On September 15, 1963, four African American schoolgirls were killed in a bombing at the Sixteenth Street Baptist Church in Birmingham, Ala.
Four young black girls arrived at Sunday school, dressed in their usher whites, giggles on their lips, and hair slightly disheveled from gleeful play–ready to learn about Jesus and sing God’s praises at their mamas’ knees. It was Youth Day at the 16th Street Baptist Church, and even in the midst of the racial turmoil that had seized Birmingham, Ala., they were four little girls living the blissful lives of, well, four little girls.
Hate robbed them of their childhood pleasures. A bomb, planted by a Ku Klux Klansman fiercely opposed to integration, ripped through the basement of their church, sending brick and mortar and furniture hurtling. So strong was the blast that it blew out the face of Jesus in the stained-glass window and stopped the clock.
By the time the chaos had settled into an eerie calm, Carole Denise McNair, 11, and Addie Mae Collins, Cynthia Wesley and Carole Rosamond Robertson, all 14, were dead–buried beneath piles of debris. September 15, 1963, would forever be their day–the day that they became martyrs for the civil rights struggle.
Their deaths changed Alabama–and America, for that matter. In 1963, Jim Crow ruled the South; Medgar Evers was assassinated; thousands marched on Washington, D.C.; and racists set so many bombs in Birmingham that the predominantly black section of town was called Dynamite Hill. But these four girls were the proof that the civil rights movement needed to show America that racism was destroying the fabric of the United States. Less than a year after they died, Congress pushed through the long-fought-for Civil Rights Act of 1964.
While everyone remembers Denise, Addie Mae, Cynthia and Carole as the four little girls, no one really knows the stories behind their stories–how the lives of four families and countless friends were torn to shreds. After more than three decades of silence, their stories were heard on HBO. In the documentary 4 Little Girls, director Spike Lee brings to the screen a detailed accounting of the happiness, the sadness, the glory and the pain that were Denise and Addie Mae and Cynthia and Carole.
“African Americans are far too quick to want to forget,” Lee explains about why he chose to make the documentary. “We don’t want to remember. It’s always: `Let’s forget about slavery, Emmett Till, Rosa Parks, Medgar Evers. Why you wanna go back and bring that up–dredge up that stuff?’ Consequently, we have a generation of black kids who think this is the way it always was–that we could always live where we wanted, eat where we wanted, have church where we wanted. We need to remember.”
While a graduate film student at New York University in the 1980s, Lee wrote a passionate letter to Denise’s father, Christopher McNair, asking if he could do a movie about his daughter. who had shunned giving any more than tempered, cursory comments about his daughter’s death–partly due to fear of retribution, partly because he was tired of people telling him to “let it alone”–declined.
Years later, Lee pitched his idea to McNair again.
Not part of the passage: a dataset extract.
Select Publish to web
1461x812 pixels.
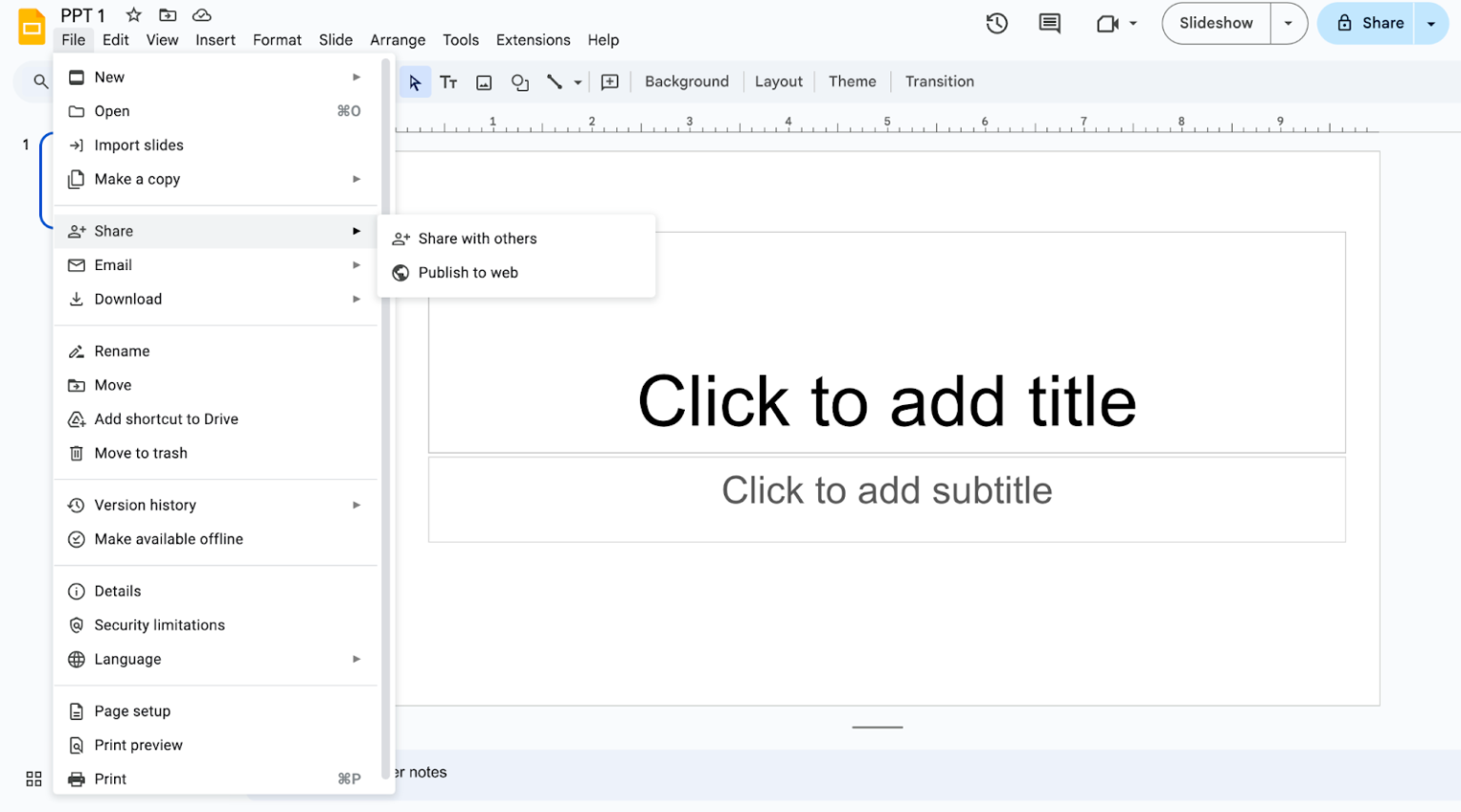coord(467,273)
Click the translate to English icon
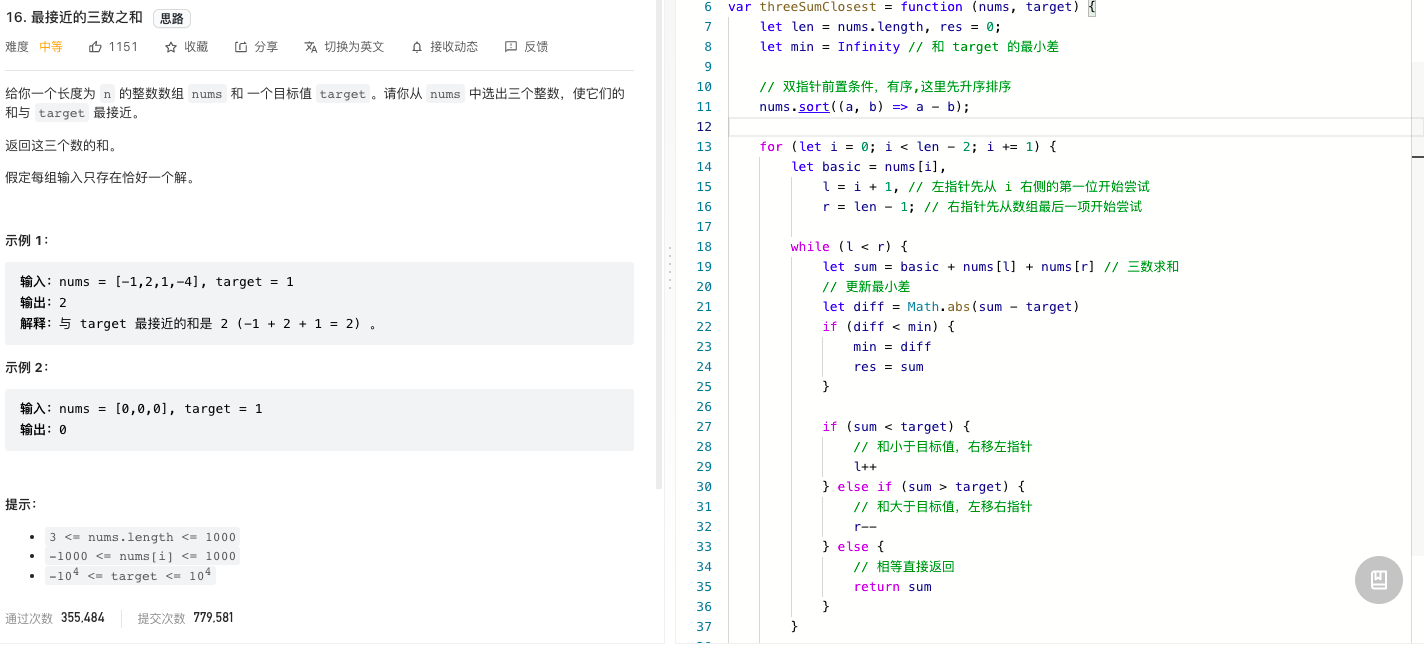 point(311,47)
This time, the reluctant father said yes. “I realized it was stupid to forget,” McNair says of his change of heart. “I want people to, number one, know who the four little girls were and, number two, understand that it just doesn’t pay and that this could have happened anywhere in the United States. Those girls–my daughter–should not have died.”
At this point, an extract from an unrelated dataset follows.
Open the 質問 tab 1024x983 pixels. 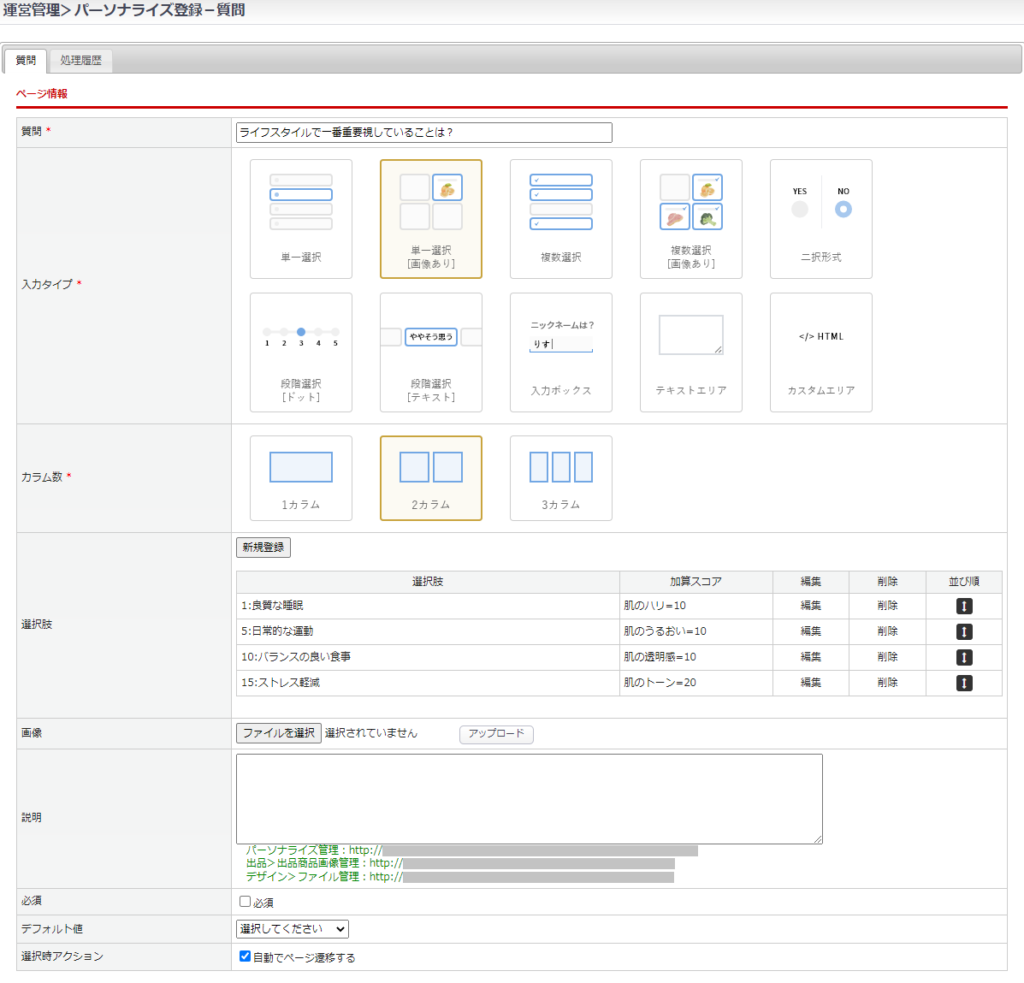[26, 61]
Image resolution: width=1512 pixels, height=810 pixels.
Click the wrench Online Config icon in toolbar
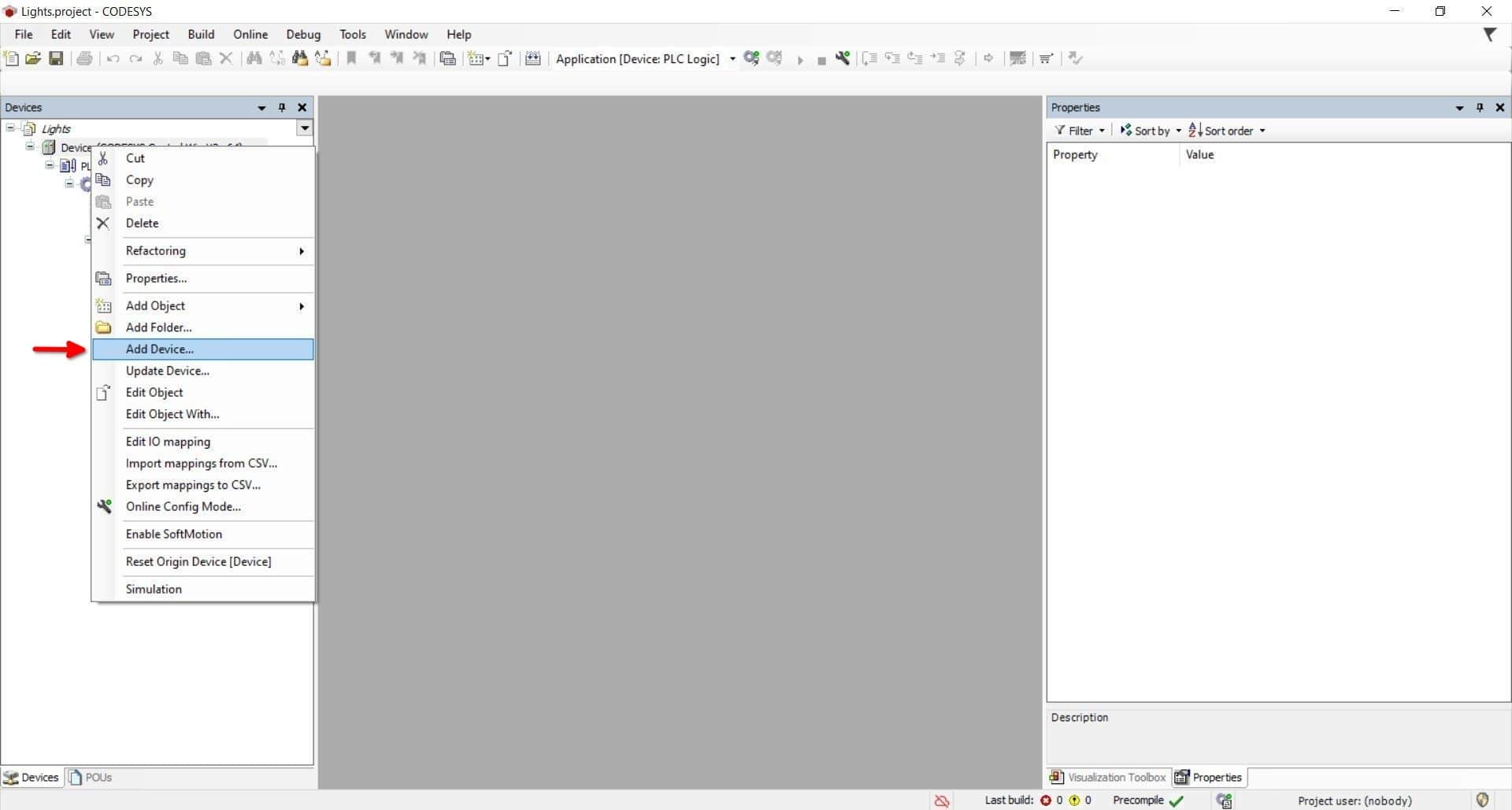coord(843,58)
The film uses bomb survivors, the children’s families, their friends, witnesses, prosecutors, activists and those who defended segregation to tell the story of the bombing and the circumstances that led to it.
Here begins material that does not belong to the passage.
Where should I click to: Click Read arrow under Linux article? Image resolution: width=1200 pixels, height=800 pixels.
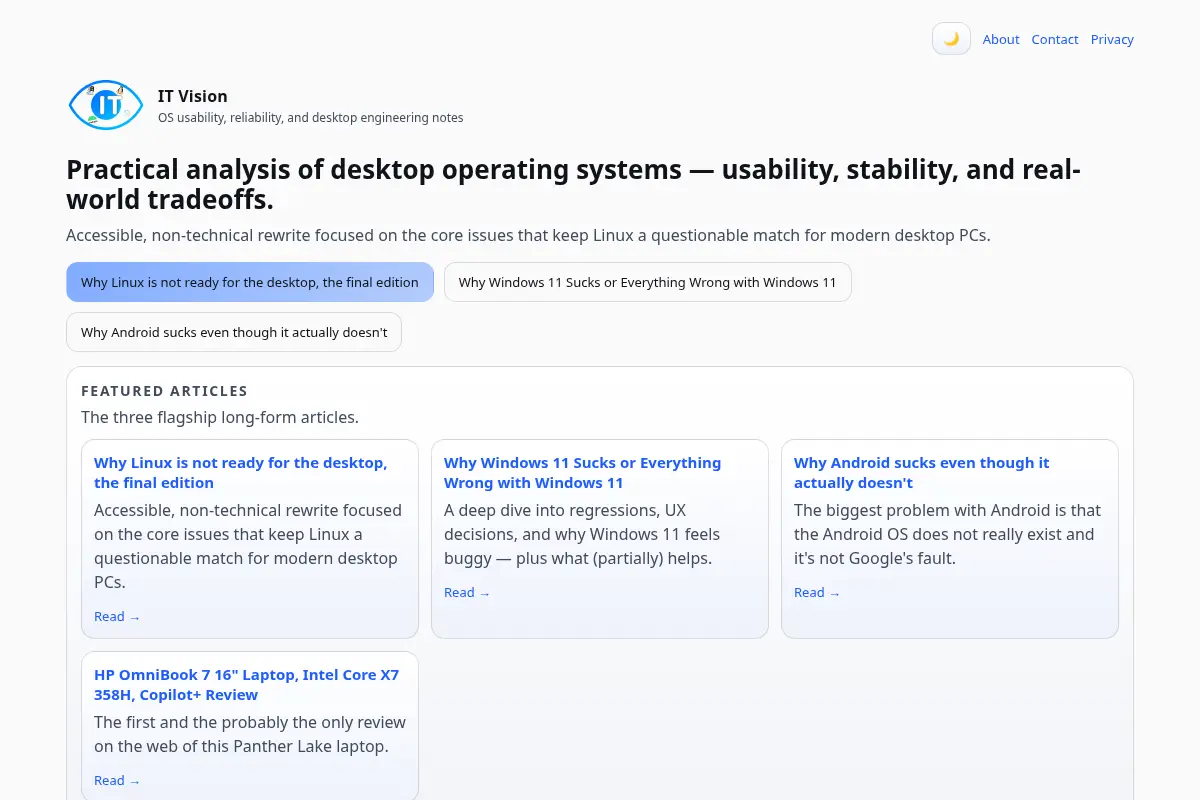(x=117, y=617)
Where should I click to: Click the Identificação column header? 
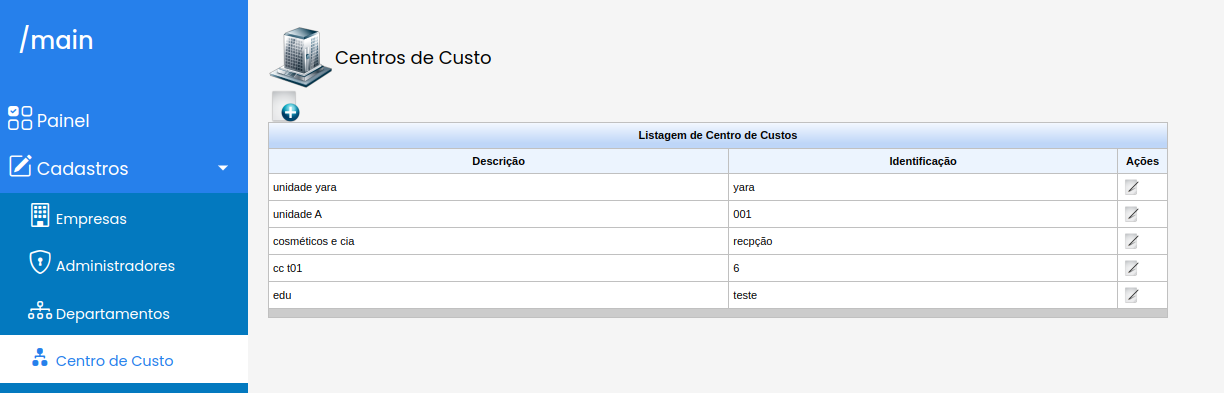coord(923,161)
Lee, who has often come under fire for the political stands that he’s taken in his cinematic work, says that he chose to film 4 Little Girls as a documentary because he wanted to tell the story without being accused of compromising the story’s integrity–a move, industry observers say, that could very well increase Lee’s chances of being nominated for an Oscar this year. “I want the audience, especially the parents, to think about what they might have done had their child been taken away from them like that,” Lee says. “I want the audience to come to know and love those four little girls.”